After many crashing falls and uncontrollable bolting more terrifying than a roller coaster going off the rails I knew I had to do something different.
And that was the lesson; I had to change my behaviour because I was not going to control this maniac by strength or by force. I had to find other ways. And I realised then; it’s the same with kids.
Many an adult, parent or teacher resorts to force to manage children. Sometimes it’s blatant. More often it’s subversive and subtle, like snide put downs or inappropriate use of position. Throwing of weight about. It goes on a lot in schools and basically it’s bullying, even if we think we do it out of care. Because actually, we would choose a different way to behave if the child was bigger than us!
My horse was bigger than me. But I had to win him over if we were both going to live long enough to enjoy one another. I had to understand him better. Understand why he did what he did. See if changing my approach would make him trust me more.
That’s the key; trust. And that’s all part of respect.
If kids respect and trust you then they generally want to cooperate. To get that trust you really have to ask; is my behaviour worthy?
Early lessons in horsemanship and, bizarrely, in teaching too advocated being the Boss. Most people interpreted that to mean you need a bullying or authoritarian manner. Many parents adopt that approach as well.
The daft thing is; you get to be the Boss with kids by not being bossy. Instead, by being understanding and trustworthy in your behaviour.
I learned that the painful way thanks to my magnificent horse. I managed to gain his trust enough, with calm consistent behaviour, to get him past daisies without jumping in ditches or bolting off. I also learned that I did not have to resort to bullying kids in classrooms, or when home educating, to get them to cooperate. Respect worked better. And we enjoyed each other more.

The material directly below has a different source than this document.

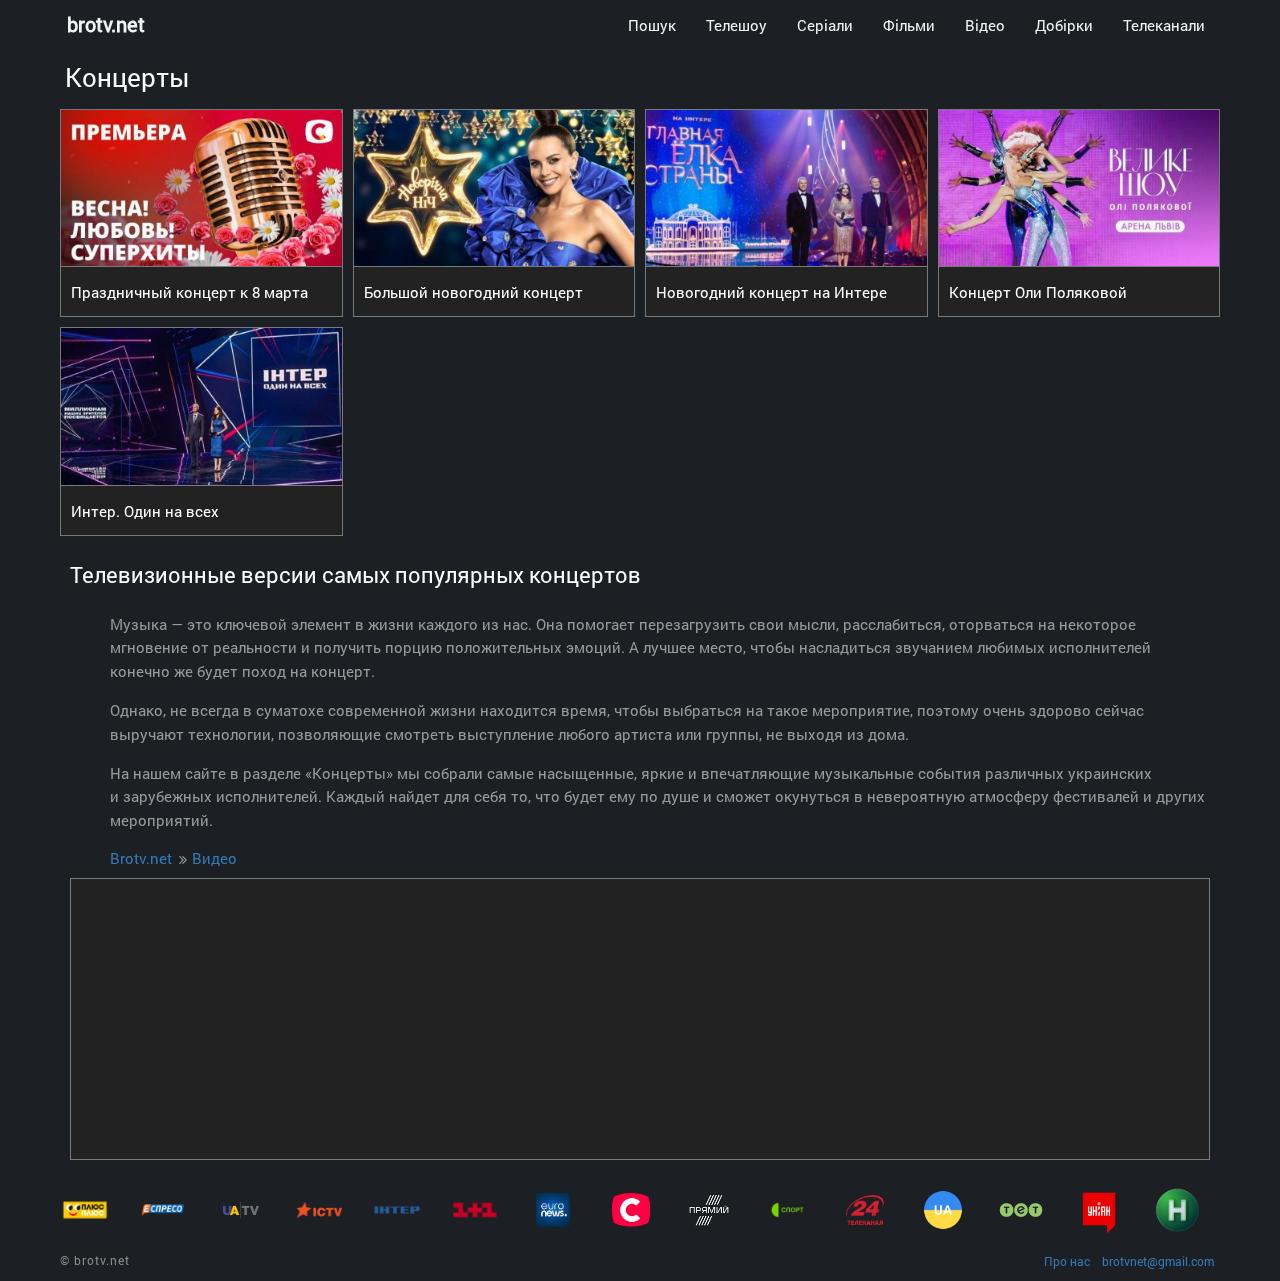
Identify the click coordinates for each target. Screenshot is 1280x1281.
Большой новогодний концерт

Much later I discovered the work of Monty Roberts – The Man Who Listens To Horses. He also learned about parenting and working with young people through horses and went on to write Horse Sense For People in which he talks about some of those lessons. It’s an inspiring read – he’s an inspiring man. He too advocates a non-bullying, non-violent approach to relationships.
So I’m passing this onto you in case you don’t have a horse around to toss you in a ditch bottom so you can learn it too!